**** SUPPLIED MATERIAL

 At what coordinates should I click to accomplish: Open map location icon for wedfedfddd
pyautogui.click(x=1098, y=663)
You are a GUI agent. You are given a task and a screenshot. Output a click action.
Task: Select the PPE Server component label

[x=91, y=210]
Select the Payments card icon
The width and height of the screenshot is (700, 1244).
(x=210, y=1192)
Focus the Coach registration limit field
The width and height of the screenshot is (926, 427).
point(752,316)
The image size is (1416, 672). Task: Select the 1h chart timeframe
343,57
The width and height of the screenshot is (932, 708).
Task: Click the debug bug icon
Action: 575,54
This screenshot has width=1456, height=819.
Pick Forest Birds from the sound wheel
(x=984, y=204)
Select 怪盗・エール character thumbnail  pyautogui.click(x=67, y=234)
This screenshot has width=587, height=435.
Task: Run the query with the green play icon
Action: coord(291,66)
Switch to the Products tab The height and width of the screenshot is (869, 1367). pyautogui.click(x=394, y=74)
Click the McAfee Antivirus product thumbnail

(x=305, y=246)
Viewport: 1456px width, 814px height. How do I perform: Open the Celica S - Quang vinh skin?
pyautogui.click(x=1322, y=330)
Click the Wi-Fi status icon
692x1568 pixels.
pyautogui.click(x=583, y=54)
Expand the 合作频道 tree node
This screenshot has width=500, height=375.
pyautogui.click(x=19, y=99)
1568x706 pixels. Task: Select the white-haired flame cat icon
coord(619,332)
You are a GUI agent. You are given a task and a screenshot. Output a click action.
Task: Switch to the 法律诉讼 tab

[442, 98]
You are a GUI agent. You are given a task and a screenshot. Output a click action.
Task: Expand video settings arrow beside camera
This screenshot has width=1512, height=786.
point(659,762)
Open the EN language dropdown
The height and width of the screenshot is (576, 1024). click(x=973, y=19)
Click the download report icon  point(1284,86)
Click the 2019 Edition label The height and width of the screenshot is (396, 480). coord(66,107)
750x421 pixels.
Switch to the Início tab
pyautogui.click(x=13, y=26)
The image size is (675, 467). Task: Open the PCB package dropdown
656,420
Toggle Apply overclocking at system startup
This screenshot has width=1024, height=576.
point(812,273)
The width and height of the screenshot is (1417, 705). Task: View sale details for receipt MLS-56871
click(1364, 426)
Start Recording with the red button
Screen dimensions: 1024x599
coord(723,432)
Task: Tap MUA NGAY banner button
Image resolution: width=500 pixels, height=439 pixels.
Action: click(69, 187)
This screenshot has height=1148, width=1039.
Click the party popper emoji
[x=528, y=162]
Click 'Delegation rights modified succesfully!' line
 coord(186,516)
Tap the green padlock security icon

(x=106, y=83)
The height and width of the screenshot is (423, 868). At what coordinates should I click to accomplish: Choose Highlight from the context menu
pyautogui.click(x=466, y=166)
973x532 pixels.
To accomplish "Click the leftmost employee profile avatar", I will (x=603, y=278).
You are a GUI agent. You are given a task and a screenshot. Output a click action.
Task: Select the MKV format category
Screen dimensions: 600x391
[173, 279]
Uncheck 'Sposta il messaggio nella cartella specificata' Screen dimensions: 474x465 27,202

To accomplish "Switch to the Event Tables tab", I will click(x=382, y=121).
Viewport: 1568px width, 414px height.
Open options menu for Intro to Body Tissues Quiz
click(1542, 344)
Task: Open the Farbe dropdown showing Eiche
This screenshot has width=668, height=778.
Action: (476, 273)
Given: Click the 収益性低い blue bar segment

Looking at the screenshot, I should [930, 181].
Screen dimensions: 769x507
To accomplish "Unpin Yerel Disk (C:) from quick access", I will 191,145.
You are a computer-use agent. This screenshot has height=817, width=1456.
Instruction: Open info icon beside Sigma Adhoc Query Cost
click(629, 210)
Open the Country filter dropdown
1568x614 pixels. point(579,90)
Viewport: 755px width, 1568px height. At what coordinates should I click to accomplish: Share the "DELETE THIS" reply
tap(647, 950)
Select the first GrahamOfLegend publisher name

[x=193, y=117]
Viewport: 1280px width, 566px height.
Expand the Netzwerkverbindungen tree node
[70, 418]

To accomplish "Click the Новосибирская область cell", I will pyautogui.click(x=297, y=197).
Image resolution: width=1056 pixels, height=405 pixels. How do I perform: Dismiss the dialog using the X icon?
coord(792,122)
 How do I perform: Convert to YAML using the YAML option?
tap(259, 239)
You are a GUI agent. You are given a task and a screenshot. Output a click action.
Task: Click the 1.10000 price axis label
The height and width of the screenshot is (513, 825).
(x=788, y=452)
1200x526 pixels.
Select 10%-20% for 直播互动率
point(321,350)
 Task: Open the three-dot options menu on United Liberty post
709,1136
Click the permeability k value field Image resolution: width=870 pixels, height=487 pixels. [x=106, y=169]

********

> **EXERCISE REQUIREMENTS**
Look through the records above and please copy every line in which the string "button" occurs.

> **EXERCISE ANSWER**
Start Recording with the red button
Task: Tap MUA NGAY banner button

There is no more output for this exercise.